C’è da chiedersi però come verranno accolti il programma e le relative scelte, solo per restare all’ambiente, da una maggioranza dove ci sono partiti indifferenti alle questioni socio-ambientali e climatiche, o addirittura a lungo negazionisti come la Lega (ma non solo, anche parti di Forza Italia e di Italia Viva). Partiti che vedono l’ambiente solo come un problema rispetto alle loro ambizioni e spesso ai loro affari. C’è da chiedersi insomma come un’accozzaglia di politici che la pensano diversamente su tutto possa fare davvero le riforme fondamentali per contrastare il cambiamento climatico e operare quella rivoluzione sociale ed ecologica di cui il premier ha parlato.

Il governo Draghi è nato dal fallimento della politica. Ma è nato anche da un tradimento, quello di Renzi, che ha fatto colpevolmente saltare una maggioranza fragile ma con una sua coerenza ideologica minima e che stava agendo abbastanza bene – anche se sul clima il governo Conte è stato sempre debole e la bozza del Recovery era profondamente manchevole da alcuni punti di vista, specie proprio sull’ambiente e la tutela della biodiversità. Tuttavia, sperare che i “tecnici”, mischiati a politici di vecchia data che si odiano gli uni con gli altri, facciano meglio mi sembra un’illusione.

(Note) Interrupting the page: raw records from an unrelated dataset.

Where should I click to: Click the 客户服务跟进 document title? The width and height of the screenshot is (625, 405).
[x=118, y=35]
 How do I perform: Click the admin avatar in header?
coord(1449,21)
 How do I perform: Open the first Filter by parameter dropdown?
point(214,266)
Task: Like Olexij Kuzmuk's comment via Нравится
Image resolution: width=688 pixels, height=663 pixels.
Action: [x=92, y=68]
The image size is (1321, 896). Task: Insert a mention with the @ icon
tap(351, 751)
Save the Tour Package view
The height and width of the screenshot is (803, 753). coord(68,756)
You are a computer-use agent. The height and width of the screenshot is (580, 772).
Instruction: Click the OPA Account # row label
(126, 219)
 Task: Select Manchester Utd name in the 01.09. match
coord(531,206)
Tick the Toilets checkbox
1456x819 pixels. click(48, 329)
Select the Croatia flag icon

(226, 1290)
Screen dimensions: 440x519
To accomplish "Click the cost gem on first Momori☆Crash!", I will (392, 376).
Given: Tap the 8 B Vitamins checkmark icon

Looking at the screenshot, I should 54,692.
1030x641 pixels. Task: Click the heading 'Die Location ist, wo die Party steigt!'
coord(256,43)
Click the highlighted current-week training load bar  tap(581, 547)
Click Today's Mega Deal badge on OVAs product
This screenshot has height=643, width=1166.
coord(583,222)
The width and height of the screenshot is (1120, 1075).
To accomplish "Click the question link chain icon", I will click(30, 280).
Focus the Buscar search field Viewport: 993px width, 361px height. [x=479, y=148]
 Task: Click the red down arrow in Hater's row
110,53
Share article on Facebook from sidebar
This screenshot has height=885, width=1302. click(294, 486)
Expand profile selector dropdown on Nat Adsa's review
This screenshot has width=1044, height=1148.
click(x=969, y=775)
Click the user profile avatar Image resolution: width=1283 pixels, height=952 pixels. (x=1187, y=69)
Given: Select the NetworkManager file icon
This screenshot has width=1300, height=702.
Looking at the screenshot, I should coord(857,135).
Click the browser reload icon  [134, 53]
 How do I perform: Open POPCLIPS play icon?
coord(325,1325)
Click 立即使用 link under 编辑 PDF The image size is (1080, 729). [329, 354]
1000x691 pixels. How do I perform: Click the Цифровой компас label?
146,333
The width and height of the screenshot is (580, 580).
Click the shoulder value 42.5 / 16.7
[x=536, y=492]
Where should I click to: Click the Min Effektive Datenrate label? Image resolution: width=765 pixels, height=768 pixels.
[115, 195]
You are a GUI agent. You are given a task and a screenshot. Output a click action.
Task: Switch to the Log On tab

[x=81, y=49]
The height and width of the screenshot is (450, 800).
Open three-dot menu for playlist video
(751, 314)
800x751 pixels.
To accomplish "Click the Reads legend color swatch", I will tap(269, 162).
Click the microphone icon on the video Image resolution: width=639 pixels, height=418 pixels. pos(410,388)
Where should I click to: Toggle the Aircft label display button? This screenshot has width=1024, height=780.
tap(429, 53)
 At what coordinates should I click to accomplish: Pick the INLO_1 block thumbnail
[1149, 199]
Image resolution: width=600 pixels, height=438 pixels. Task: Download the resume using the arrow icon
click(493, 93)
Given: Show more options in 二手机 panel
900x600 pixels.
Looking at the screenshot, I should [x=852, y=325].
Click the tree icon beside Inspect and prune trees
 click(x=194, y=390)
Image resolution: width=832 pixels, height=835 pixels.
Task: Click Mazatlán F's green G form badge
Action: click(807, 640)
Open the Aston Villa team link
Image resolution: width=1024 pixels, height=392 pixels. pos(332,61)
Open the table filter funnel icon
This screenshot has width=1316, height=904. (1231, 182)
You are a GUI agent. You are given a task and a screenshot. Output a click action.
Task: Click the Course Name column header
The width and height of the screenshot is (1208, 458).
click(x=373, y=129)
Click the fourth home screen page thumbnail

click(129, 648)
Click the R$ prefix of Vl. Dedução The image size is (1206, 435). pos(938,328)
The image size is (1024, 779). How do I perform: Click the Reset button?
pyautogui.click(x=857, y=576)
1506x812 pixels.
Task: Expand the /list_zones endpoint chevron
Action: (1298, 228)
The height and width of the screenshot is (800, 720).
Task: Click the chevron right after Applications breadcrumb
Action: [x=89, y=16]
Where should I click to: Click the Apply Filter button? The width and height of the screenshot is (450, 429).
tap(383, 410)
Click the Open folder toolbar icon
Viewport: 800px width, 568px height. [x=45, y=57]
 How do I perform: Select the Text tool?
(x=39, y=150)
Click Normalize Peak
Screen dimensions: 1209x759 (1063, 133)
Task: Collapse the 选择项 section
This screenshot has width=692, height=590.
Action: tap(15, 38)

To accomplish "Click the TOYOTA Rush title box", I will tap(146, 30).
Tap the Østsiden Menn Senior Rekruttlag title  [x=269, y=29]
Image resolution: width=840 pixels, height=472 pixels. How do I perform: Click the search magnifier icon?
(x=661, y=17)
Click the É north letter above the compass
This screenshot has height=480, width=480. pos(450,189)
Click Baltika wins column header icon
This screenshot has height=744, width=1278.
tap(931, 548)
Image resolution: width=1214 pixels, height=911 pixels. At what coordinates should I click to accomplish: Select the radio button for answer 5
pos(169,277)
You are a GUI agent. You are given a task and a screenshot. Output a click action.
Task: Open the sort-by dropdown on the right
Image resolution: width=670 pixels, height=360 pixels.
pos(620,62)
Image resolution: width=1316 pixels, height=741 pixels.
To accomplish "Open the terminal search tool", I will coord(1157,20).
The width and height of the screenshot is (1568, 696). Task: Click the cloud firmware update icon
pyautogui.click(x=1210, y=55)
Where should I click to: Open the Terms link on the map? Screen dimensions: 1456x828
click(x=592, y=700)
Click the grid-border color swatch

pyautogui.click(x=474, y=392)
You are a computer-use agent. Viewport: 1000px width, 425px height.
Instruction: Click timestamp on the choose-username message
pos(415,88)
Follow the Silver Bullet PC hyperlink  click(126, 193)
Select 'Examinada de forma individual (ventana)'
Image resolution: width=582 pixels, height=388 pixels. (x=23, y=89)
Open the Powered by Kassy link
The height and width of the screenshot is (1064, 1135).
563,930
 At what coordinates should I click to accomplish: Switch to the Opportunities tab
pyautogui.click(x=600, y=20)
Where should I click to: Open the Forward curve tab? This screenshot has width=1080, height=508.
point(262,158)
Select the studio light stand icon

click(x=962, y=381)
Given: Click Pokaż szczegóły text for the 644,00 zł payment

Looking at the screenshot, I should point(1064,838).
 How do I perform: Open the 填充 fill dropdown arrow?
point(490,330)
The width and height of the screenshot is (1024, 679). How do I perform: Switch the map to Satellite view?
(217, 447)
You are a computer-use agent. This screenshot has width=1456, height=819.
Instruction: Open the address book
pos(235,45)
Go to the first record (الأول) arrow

Ovviamente mi auguro che tutto ciò che ha detto Draghi oggi, dalla necessità di proteggere lavoratori autonomi e piccoli imprenditori all’importanza di dare ai giovani strumenti per non emigrare, dalla centralità riservata alle donne all’importanza sovrana della lotta al riscaldamento globale, si avveri. Ciò di cui ho paura è una teoria perfetta e una pratica invece che lascia tutto come prima, magari peggiorandolo, per l’incapacità dei partiti e per la loro attitudine miope e predatoria. E che le contraddizioni di un governo “tecnico” con una base politica completamente frammentata – tanto da contenere la sinistra solidale come i peggiori sovranisti – rendano l’operazione politica di Draghi, se non impraticabile, veramente difficile da attuare.